An exact copy of all the data is required, with pictures left out.

Recorded data
——————————

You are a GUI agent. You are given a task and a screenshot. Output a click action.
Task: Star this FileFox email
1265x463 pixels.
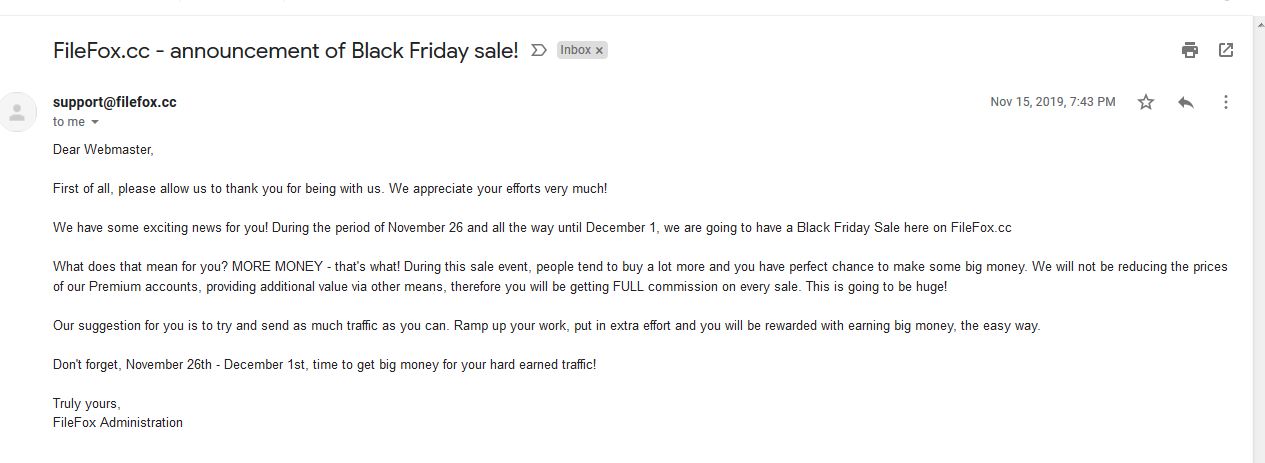coord(1146,102)
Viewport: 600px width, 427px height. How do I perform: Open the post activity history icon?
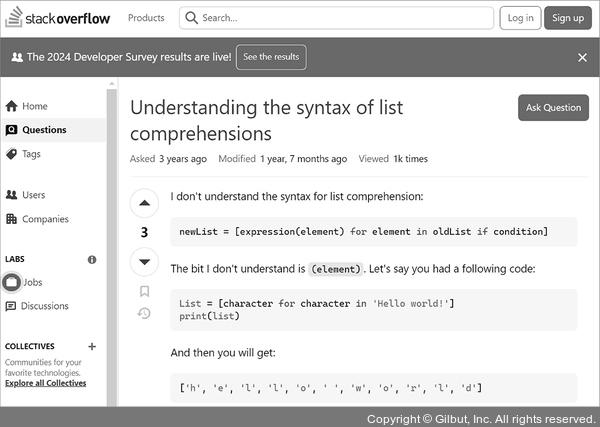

——————————

#### Response to this exercise:
You are a GUI agent. You are given a task and a screenshot. Output a click action.
Task: Star this FileFox email
1265x463 pixels.
coord(1146,102)
Viewport: 600px width, 427px height. How do I perform: Open the post activity history icon?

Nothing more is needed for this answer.